→ SUPPLIED RECORDS
· · · ·
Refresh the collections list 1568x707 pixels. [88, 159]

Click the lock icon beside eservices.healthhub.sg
· · · ·
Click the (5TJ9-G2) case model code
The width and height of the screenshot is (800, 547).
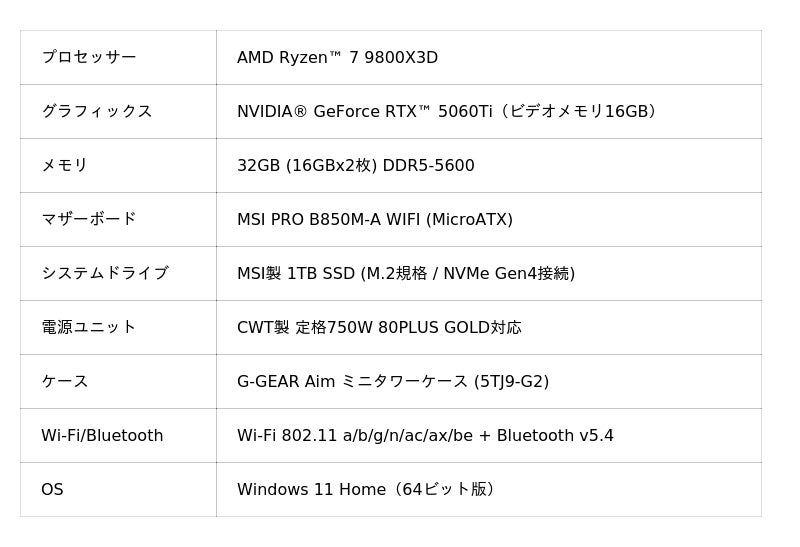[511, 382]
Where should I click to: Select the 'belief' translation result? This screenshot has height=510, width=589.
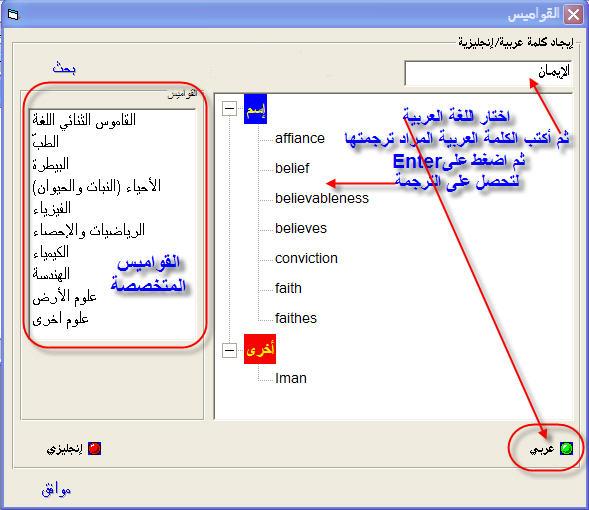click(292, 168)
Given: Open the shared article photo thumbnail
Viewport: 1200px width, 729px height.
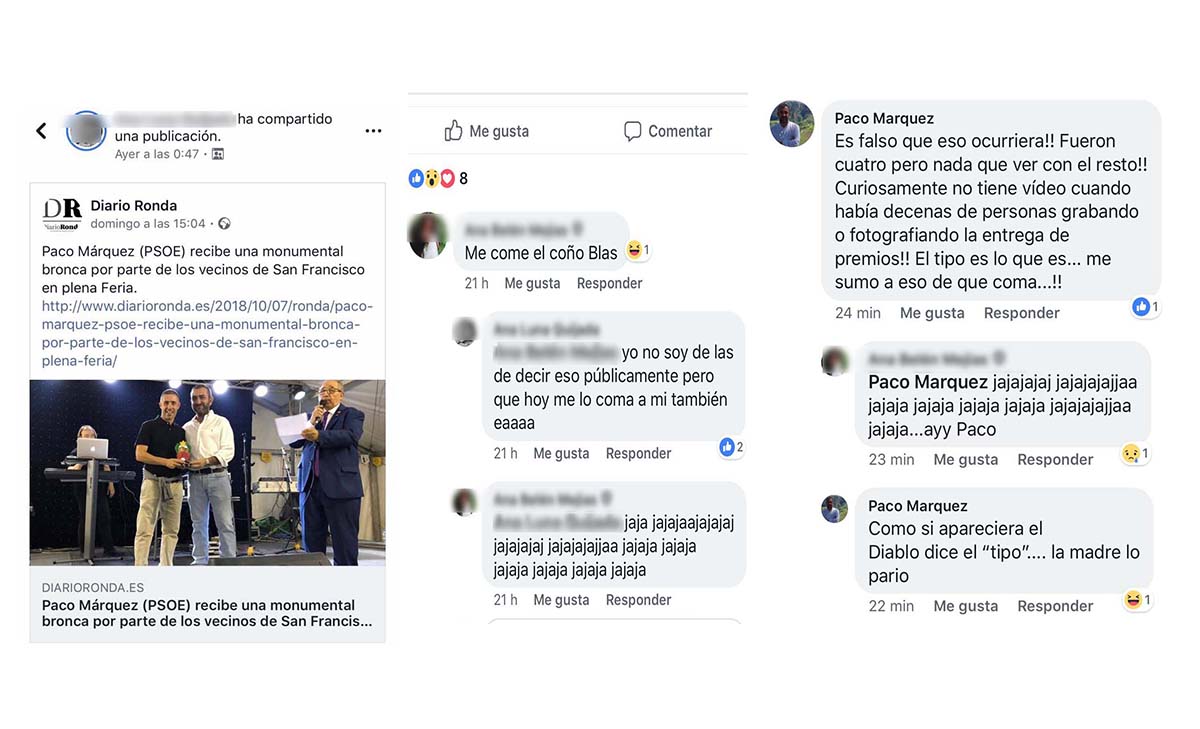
· · · ·
→ ACTIVITY
Repeat exactly, and only, the entries from the line with "Where should I" through the line with "Viewport: 1200px width, 729px height.". Pictures are skipped.

→ THE ANSWER
Where should I click to: Select the 'belief' translation result? This screenshot has height=510, width=589.
click(292, 168)
Given: Open the shared article photo thumbnail
Viewport: 1200px width, 729px height.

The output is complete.